ABSTRACT

The introduction of systematic nurse training was as much a part of nineteenth-century reform of the profession as changes in class and age profile discussed in the previous chapter. In traditional histories, Nightingale is credited with this innovation but, as with many such claims, this is now questioned. As Monica Baly and Carol Helmstader have argued, her contribution to nurse training represented a continuum of a process which began with nursing sisterhoods, rather than a revolution (Baly 1987; Helmstadter 1996). Whoever was responsible, it is indisputable that nurse training became longer and increasingly sophisticated as the century progressed. Originally an informal arrangement, whereby women acquired their skills through experience on the wards, by the end of the century nurse education had metamorphosed into a structured three-year course of theoretical and practical study. Advances in medicine, particularly its emergence as a more scientific discipline, created an evolutionary pressure on the role of the nurse. From being little more than simple carers with a main responsibility to keep patients comfortable, nurses were increasingly expected to perform technical interventions (Helmstadter 2002). Such changes brought benefits to nurse leaders and doctors alike. For nurse reformers, the technical nature of ‘new nursing’ offered the opportunity to define a body of knowledge, which could be used to redefine nursing as a profession rather than a quasi-domestic service occupation (Simonton 2001). For doctors, the availability of better educated nurses created opportunities for delegation of their more routine (or mundane) tasks. However, advances in medical science do not provide the only explanation for the emergence of formal nurse training. Pressures in Victorian society also contributed to the phenomenon: not least the ‘surplus women problem’, and a new interest in education for young middle-class women. Improved nurse training, it was argued, would attract such women – who were entering the workplace for the first time in significant numbers – by offering an opportunity for further study.
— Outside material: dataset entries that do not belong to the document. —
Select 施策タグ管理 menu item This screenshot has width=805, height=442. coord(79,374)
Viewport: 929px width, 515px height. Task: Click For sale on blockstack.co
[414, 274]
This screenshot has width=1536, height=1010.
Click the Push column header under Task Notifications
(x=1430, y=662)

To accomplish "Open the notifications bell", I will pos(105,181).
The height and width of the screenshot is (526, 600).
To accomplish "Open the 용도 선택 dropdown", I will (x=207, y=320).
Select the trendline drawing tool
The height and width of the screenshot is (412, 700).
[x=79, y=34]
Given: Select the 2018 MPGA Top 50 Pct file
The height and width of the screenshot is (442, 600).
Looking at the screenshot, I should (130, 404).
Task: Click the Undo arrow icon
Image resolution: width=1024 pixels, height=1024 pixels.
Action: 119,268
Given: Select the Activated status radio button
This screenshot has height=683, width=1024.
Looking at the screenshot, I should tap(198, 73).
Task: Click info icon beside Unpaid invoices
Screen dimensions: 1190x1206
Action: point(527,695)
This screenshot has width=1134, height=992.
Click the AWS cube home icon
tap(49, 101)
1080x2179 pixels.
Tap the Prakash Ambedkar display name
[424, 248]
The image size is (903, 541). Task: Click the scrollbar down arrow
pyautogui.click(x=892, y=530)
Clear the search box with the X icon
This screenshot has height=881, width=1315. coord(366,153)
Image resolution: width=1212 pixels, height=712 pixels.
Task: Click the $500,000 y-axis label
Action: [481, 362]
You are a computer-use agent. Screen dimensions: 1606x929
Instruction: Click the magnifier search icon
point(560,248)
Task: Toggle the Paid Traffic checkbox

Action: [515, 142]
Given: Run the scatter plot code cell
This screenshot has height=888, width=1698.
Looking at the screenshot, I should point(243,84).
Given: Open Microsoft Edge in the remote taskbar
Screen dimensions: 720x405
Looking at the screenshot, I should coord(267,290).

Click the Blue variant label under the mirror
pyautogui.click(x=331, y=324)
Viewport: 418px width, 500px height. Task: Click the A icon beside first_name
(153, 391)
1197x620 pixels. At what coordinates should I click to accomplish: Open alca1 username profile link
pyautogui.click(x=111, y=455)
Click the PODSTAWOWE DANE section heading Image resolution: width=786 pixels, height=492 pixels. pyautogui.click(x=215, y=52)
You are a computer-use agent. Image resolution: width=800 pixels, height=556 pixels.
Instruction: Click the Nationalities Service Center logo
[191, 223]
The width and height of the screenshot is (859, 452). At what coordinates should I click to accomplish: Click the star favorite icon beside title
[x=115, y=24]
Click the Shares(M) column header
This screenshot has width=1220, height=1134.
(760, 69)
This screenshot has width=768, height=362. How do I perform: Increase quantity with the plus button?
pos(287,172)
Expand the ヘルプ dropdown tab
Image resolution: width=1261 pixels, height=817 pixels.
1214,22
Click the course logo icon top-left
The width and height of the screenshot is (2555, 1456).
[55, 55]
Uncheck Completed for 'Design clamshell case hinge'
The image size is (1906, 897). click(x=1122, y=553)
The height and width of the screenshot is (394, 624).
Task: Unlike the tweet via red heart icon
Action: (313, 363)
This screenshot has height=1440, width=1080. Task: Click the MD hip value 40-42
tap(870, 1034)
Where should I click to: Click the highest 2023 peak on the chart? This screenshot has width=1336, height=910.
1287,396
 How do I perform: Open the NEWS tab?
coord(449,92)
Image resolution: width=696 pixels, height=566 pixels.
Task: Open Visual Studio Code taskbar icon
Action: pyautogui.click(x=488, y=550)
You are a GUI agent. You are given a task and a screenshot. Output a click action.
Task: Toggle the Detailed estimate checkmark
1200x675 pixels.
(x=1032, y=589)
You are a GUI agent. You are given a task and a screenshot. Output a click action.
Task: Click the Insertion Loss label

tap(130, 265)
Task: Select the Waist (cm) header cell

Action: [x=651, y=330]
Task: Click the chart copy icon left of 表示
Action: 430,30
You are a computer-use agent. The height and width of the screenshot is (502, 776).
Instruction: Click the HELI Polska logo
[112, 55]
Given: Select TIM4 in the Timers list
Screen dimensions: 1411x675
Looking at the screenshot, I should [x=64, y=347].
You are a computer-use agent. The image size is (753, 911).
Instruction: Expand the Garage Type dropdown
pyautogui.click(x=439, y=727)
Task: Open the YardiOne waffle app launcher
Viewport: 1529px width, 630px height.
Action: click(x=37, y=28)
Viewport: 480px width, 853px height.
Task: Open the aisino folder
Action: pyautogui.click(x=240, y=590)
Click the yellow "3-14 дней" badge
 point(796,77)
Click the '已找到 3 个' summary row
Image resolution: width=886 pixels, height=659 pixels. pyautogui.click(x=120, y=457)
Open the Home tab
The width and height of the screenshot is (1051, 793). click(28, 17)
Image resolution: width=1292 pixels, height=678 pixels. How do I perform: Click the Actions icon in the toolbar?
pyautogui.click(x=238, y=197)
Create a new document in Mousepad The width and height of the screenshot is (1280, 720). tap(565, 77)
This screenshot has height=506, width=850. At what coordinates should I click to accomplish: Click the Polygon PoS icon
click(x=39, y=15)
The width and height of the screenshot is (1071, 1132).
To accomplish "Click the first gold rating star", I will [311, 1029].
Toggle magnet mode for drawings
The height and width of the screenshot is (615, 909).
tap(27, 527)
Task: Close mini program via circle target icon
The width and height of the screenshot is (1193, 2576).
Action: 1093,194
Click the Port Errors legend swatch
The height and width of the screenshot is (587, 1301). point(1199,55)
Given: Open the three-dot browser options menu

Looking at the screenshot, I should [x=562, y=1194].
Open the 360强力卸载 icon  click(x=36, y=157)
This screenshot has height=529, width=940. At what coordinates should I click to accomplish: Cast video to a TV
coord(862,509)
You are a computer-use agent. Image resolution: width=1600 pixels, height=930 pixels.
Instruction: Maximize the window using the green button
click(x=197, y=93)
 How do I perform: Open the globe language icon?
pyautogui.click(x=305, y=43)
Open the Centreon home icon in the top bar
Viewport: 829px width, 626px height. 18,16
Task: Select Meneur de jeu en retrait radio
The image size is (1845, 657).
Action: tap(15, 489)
At the other end of the social scale, it also resonated with Victorian society’s obsession with controlling

and moulding the lower classes. Laden with middle-class ideals of morality and character, nurse training would instil such values in lower-class recruits (Dean and Bolton 1980). This chapter explores the impact of these social pressures on the development of nurse training, specifically from the perspectives of the main protagonists: the nurses, the medical men and the hospital managers.